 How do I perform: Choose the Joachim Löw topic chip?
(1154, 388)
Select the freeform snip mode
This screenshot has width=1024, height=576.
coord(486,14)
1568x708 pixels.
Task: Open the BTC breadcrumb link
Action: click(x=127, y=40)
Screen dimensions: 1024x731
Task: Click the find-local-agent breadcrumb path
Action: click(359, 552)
:::::
WHAT YOU NEED TO DO
Format the material above as a JSON list of strings, with one string per line and blank lines omitted.

THE ANSWER
[
  " How do I perform: Choose the Joachim Löw topic chip?",
  "(1154, 388)",
  "Select the freeform snip mode",
  "This screenshot has width=1024, height=576.",
  "coord(486,14)",
  "1568x708 pixels.",
  "Task: Open the BTC breadcrumb link",
  "Action: click(x=127, y=40)",
  "Screen dimensions: 1024x731",
  "Task: Click the find-local-agent breadcrumb path",
  "Action: click(359, 552)"
]